Lieutenant General Thomas Hammond's Regiment of Firelocks

This Lieutenant General Thomas Hammond must not be confused with Lieutenant General George Hammond, commander of Stargate Command. Hammond's firelocks were the artillery guard of the Eastern Association, not a galaxy traveling special forces unit that was part of Stargate Command.


Believed to have been raised at the same time as the artillery train of the Eastern Association, they were most likely present wherever the Eastern Association fought: more specifically they were possibly present at Lincoln, and were certainly at the Siege of York and Marston Moor before continuing the fight at Second Newbury. In 1645 they joined the New Model Army as the Artillery Guard of Firelocks. In their new guise they fought at Oxford, Naseby, Leicester and Bristol.

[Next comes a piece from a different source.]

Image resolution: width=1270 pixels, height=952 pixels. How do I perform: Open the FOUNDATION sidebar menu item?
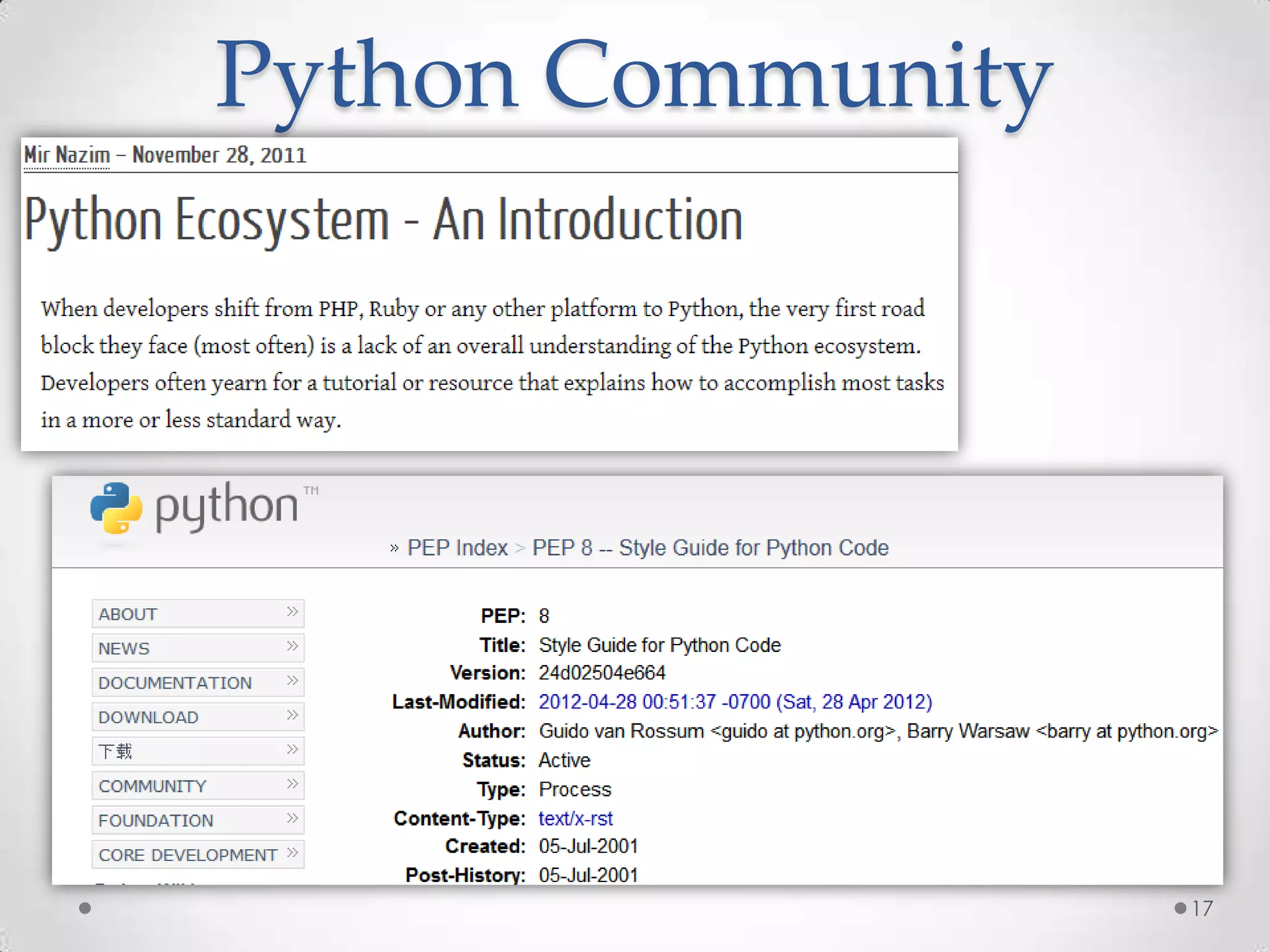(x=156, y=821)
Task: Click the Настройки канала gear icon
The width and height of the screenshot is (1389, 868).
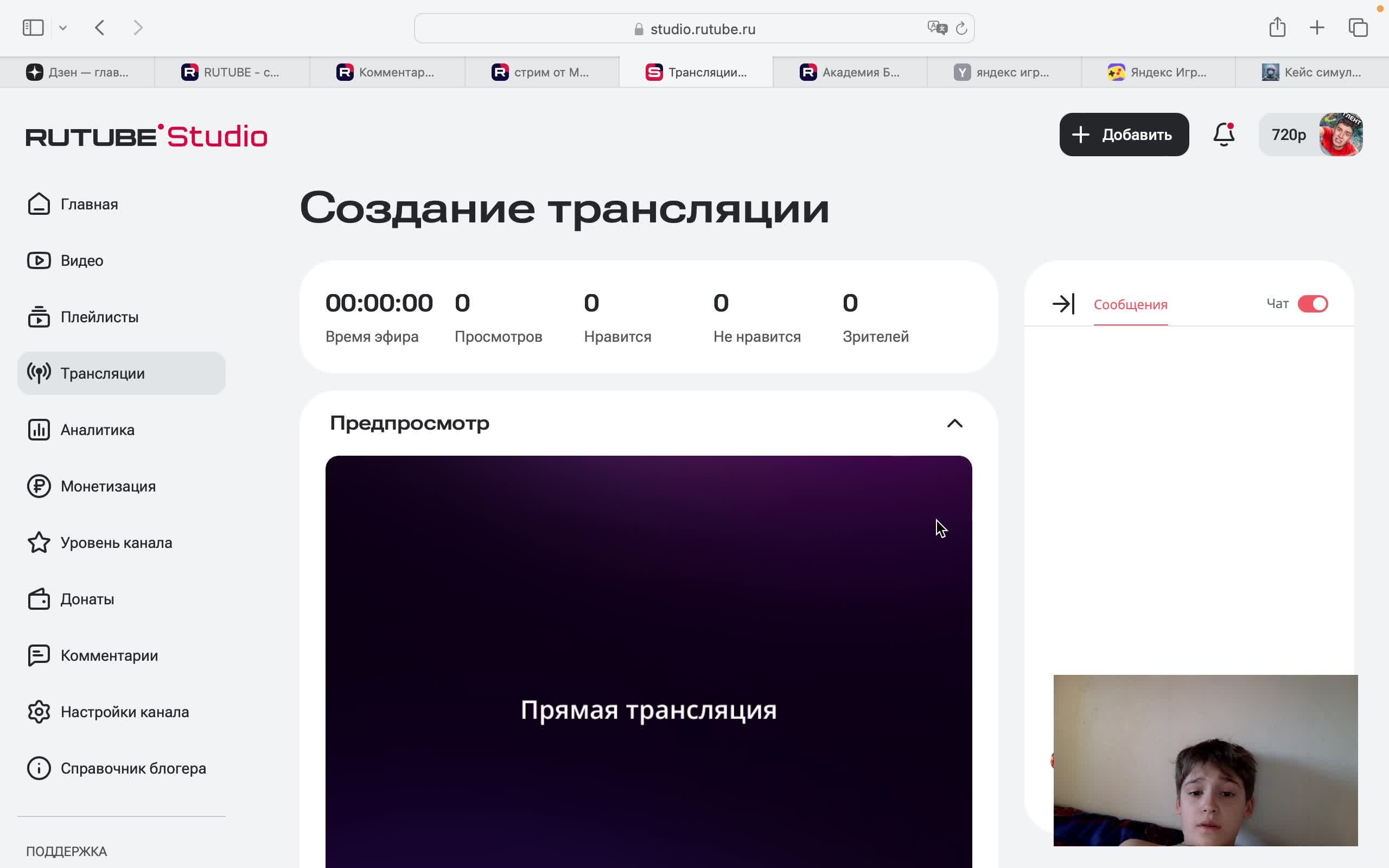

They are described as wearing tawny coloured coats pre NMA, then tawny orange coloured coats lined with white when they were the firelock guard of the NMA. Hammond was paid for two colours in April 1645, but we don't know what they looked like - which is just as well as my firelocks/commanded shot don't carry colours.


Thomas's nephew, Lieutenant-Colonel Robert (Robin) Hammond, was Charles I's gaoler in the Isle of Wight during 1647–8. 

Nothing much is known about Thomas Hammond's career until the Civil War, but he must have seen military service on the continent, since he was a trained gunnery officer before 1642. In 1644, as Lieutenant-General of the Ordnance in the Army of the Eastern Association, he testified against his own commander-in-chief the Earl of Manchester, in the celebrated clash with Lieutenant-General of Horse, Oliver Cromwell. No surprise that Hammond was appointed to the corresponding post in the New Model Army from the spring of 1645.

Named to the High Court of Justice in January 1649, he attended no fewer than fourteen of its sittings, including the occasion on which judgment was given against the king; he did not, however, sign the death warrant (it is claimed that he refused to sign it, but there is no corroborative evidence for this statement), and upon the Restoration he was clearly regarded, albeit posthumously,  as having been a regicide.


He took part in the pre-emptive invasion of Scotland in 1650 where he became ill, never fully recovering, dying in 1658.

Quite a few headswaps in this unit, plus a few figures from the musketeers marching pack. There's also a dragoon on foot because I messed up a headswap and couldn't find another musketeer in the spares box. I used Foundry orange 3B for the coats and wasn't totally convinced I'd made the right choice until they were finished, not quite the effect I was after but quite pleased with how they have turned out (I had originally wanted a golden yellowy orange almost the colour of a lion).